The mother of all cells
However, not all the cells within the human body have this one-way limitation in terms of their function. Those that have the ability to develop into other types are called stem cells. Their main characteristic is the option to develop into more specialized cells. The bone marrow, for example, contains special stem cells, capable of producing red blood cells that transport oxygen throughout our bodies. Similar stem cells that can produce other specific cells have also been found in various organs.
The capability to develop into every single one of several hundred cell types within the human body is possessed only by very young stem cells that can be found in the first days following fertilization in a group of some ten cells that constitute an embryo. These are called embryonic stem cells and are the only ones with the rare capability of developing into any cell type in different environments.
Immortal stem cell lines
Another important feature of embryonic stem cells is that they can be used to create a cell line.
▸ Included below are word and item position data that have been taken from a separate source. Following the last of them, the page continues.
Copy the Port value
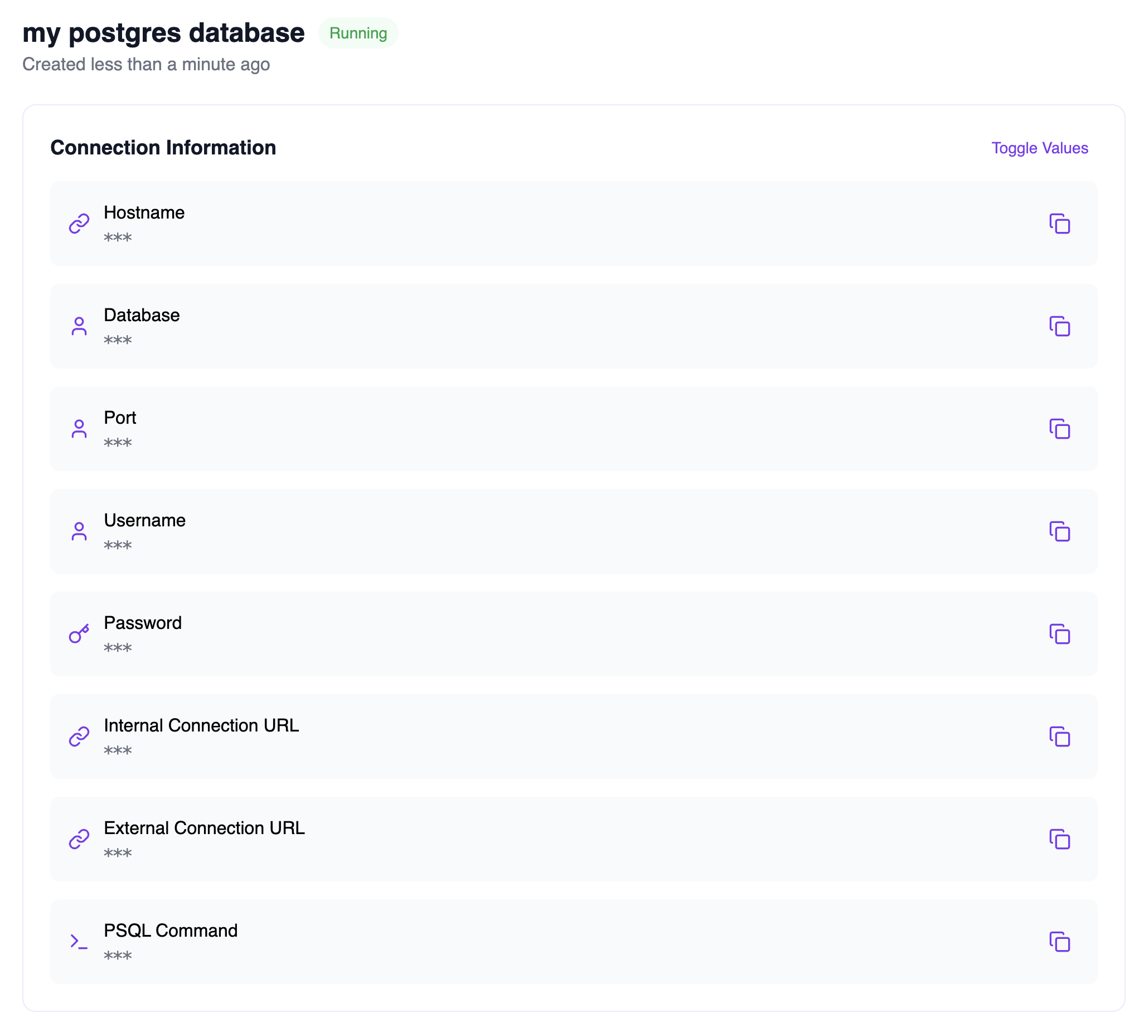Viewport: 1144px width, 1027px height. pyautogui.click(x=1059, y=429)

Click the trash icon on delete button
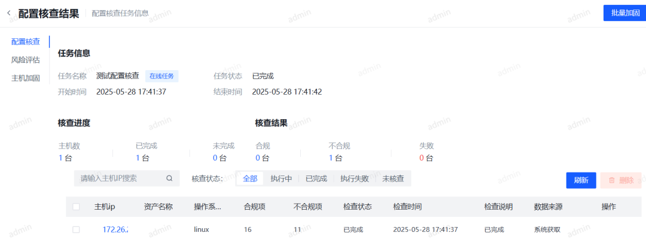point(612,180)
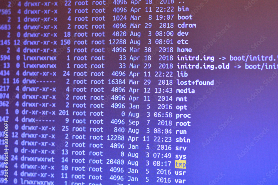Click the lost+found directory name
278x185 pixels.
(195, 83)
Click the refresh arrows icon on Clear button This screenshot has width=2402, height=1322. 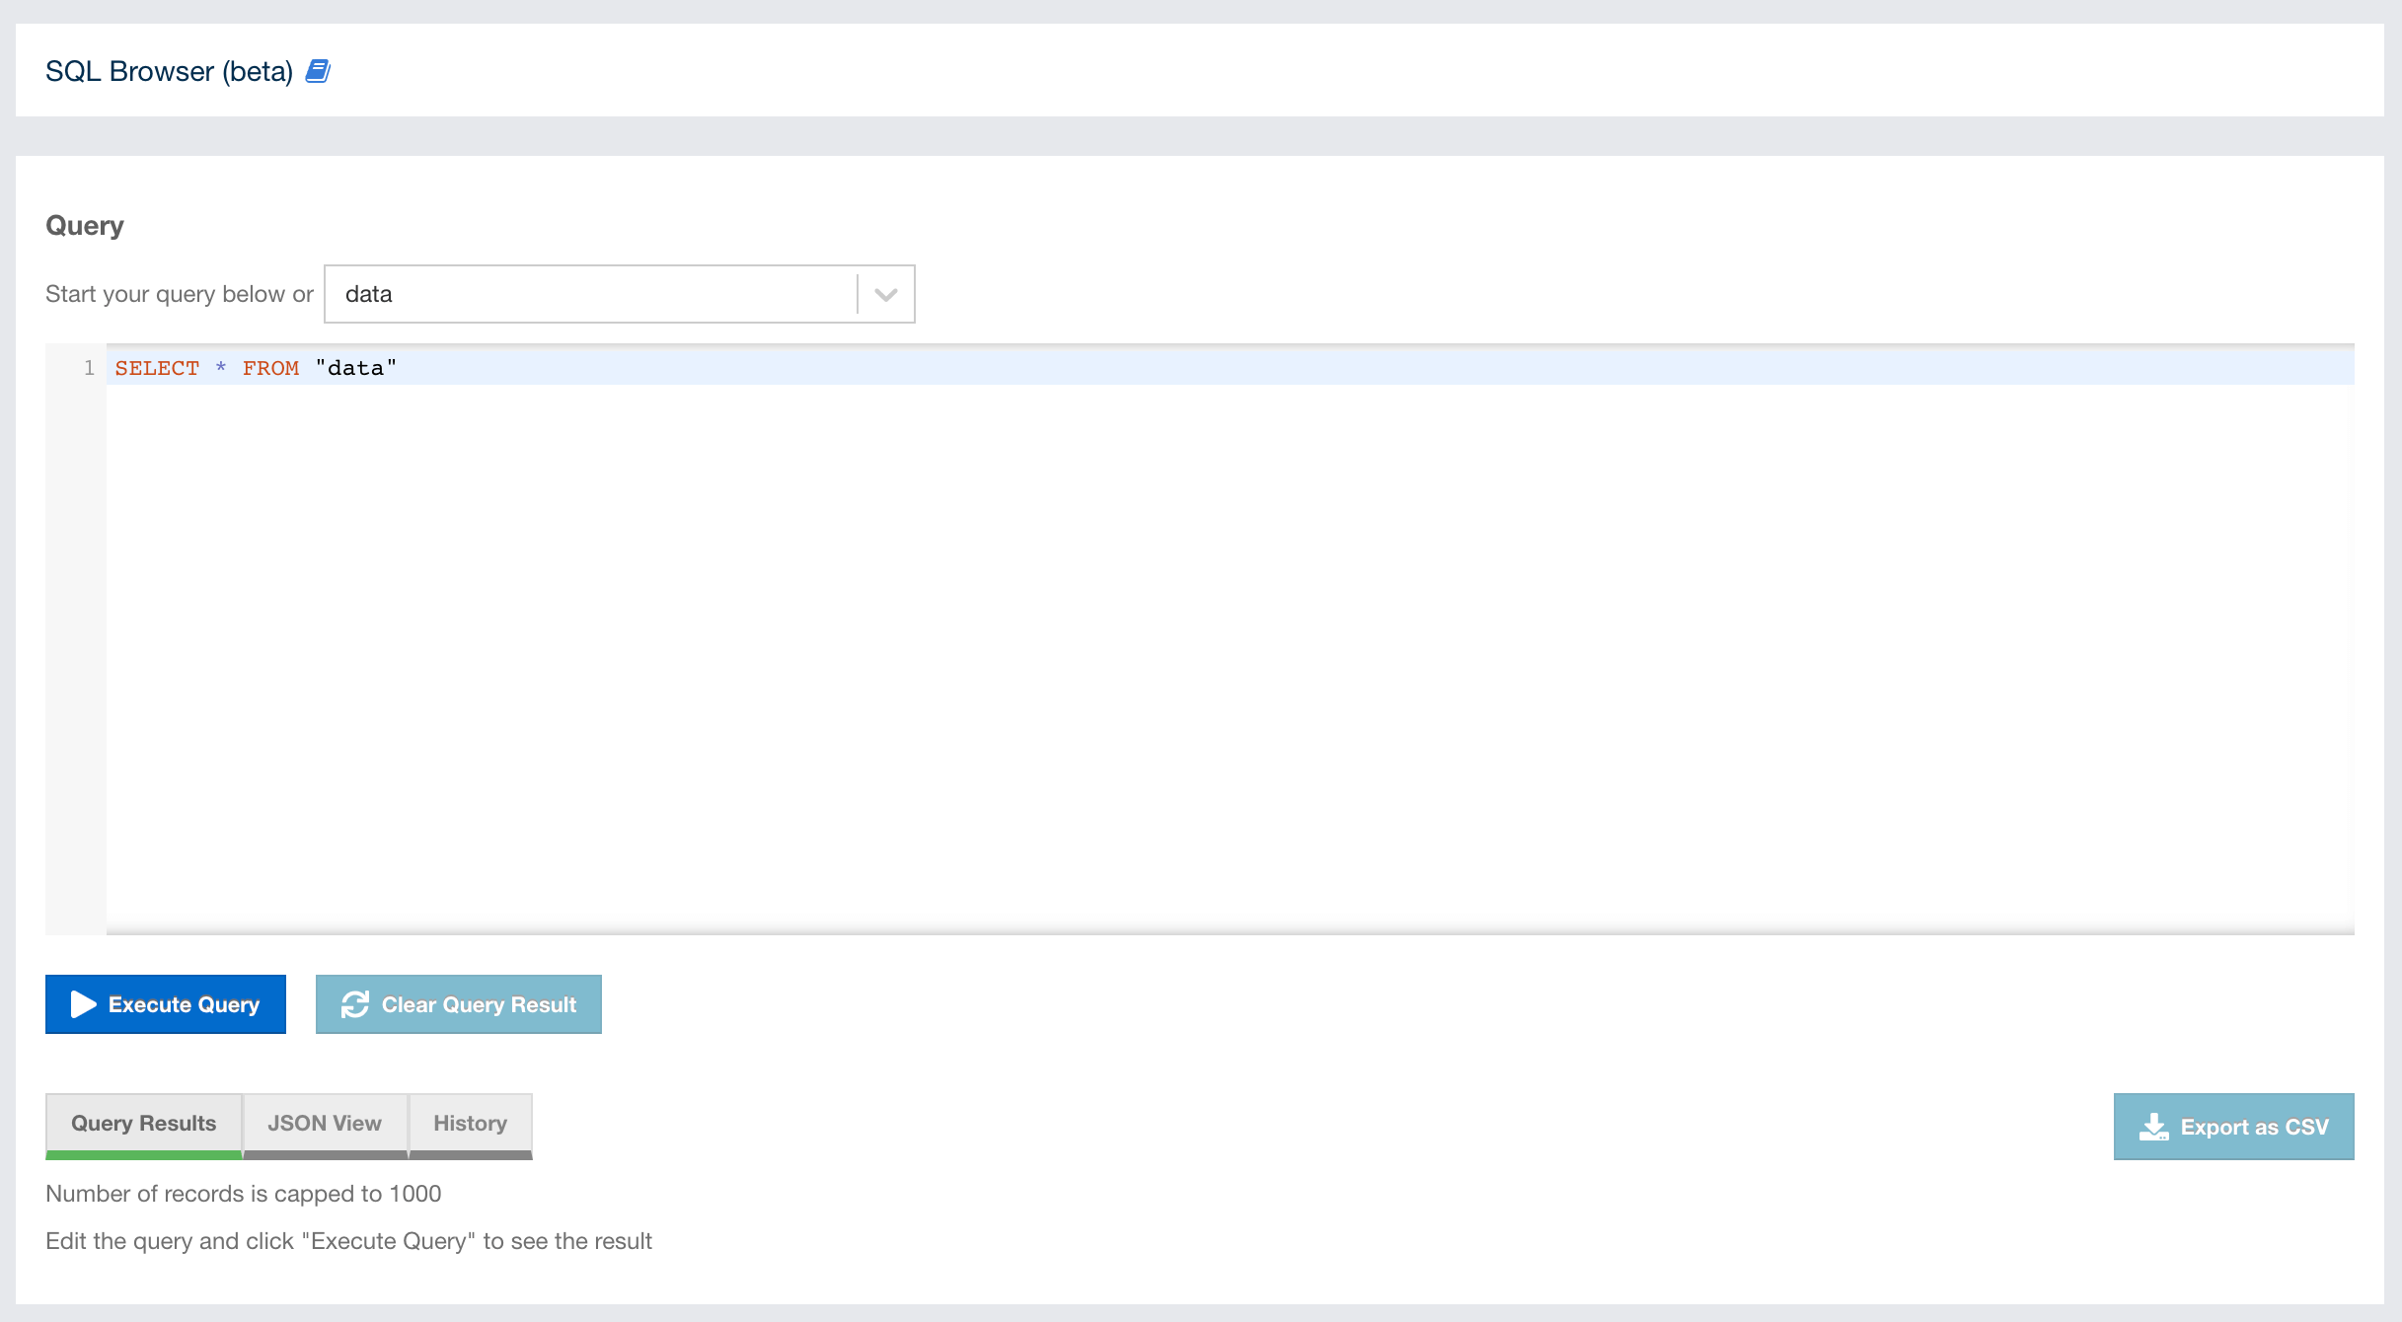pos(354,1004)
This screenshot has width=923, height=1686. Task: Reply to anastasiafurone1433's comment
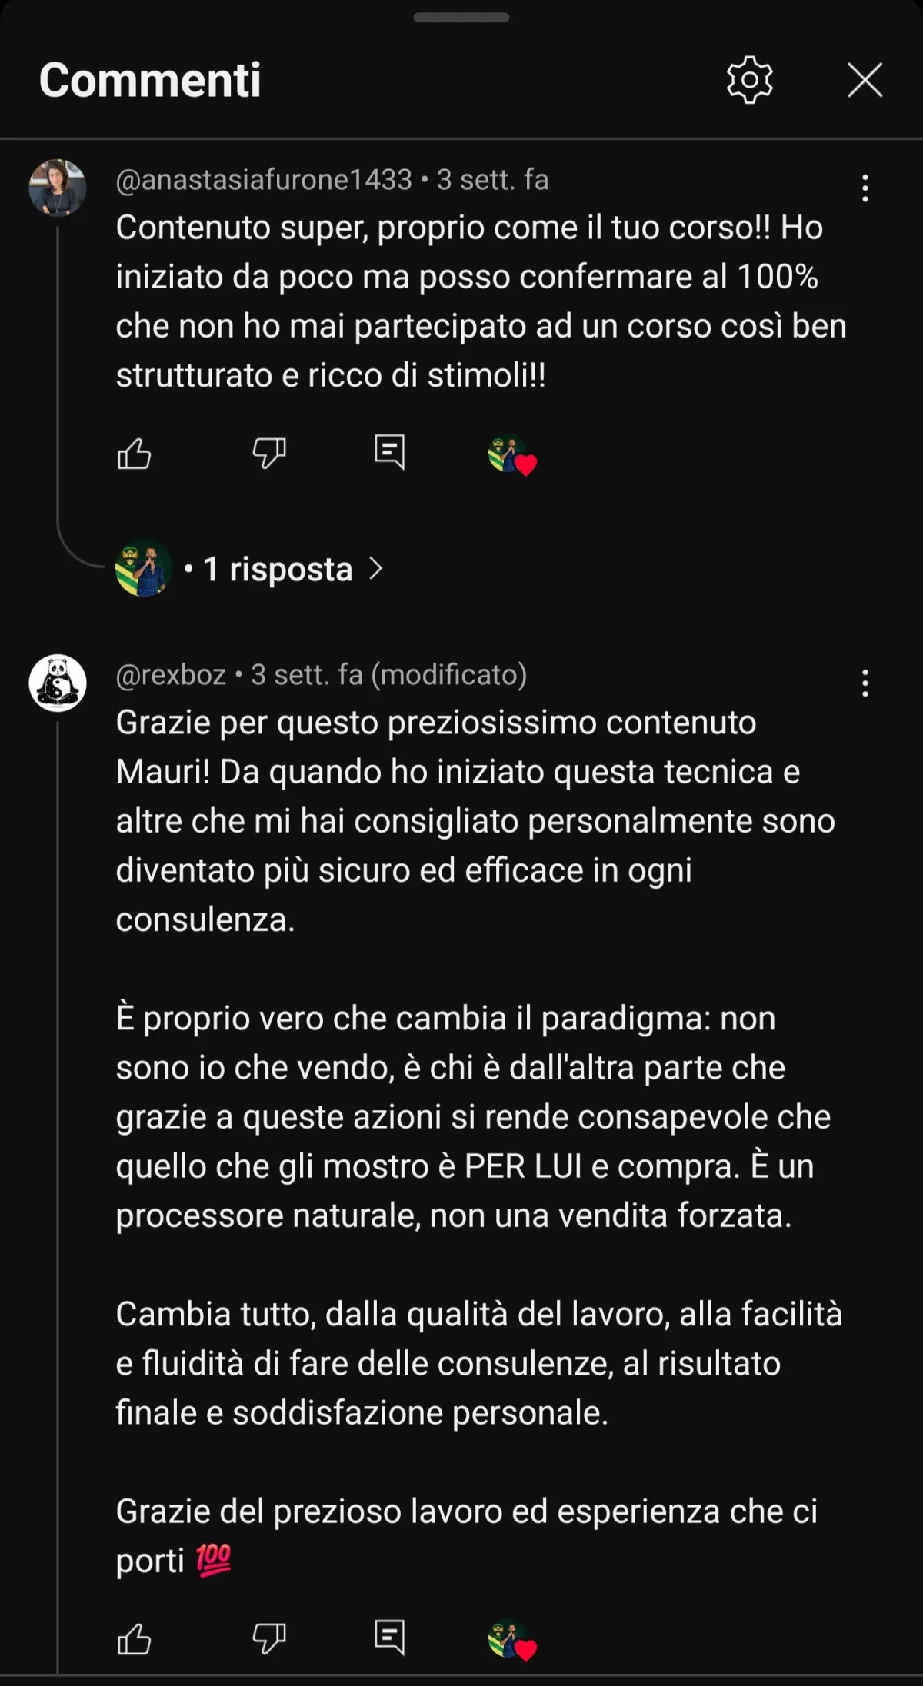pos(389,452)
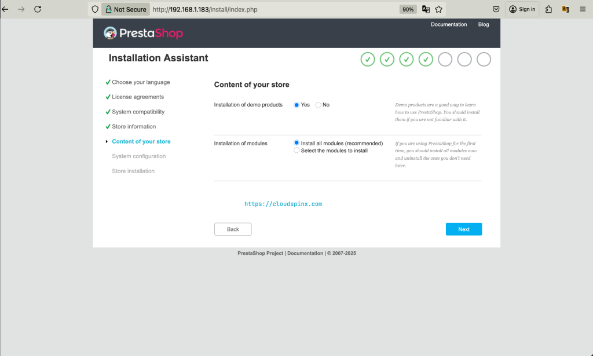This screenshot has width=593, height=356.
Task: Open the Sign in account button
Action: click(522, 9)
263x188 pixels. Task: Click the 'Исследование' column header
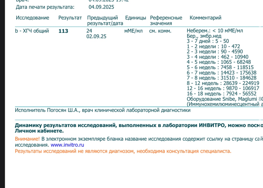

If grown correctly, they can multiply indefinitely without growing old and dying after some ten divisions, as is usually the case with already differentiated cells, such as skin or bone marrow cells. The first line of human embryonic stem cells was created in 1998 in the US.
Today, several hundred exist in the world. In the US, however, following the president George W. Bush’s decree, public research funds can only be used on the 22 lines created before the beginning of his mandate in 2001. This issue is once again gaining importance as the president vetoed the act that would approve the continuation of federal funding of this important/vital field of science.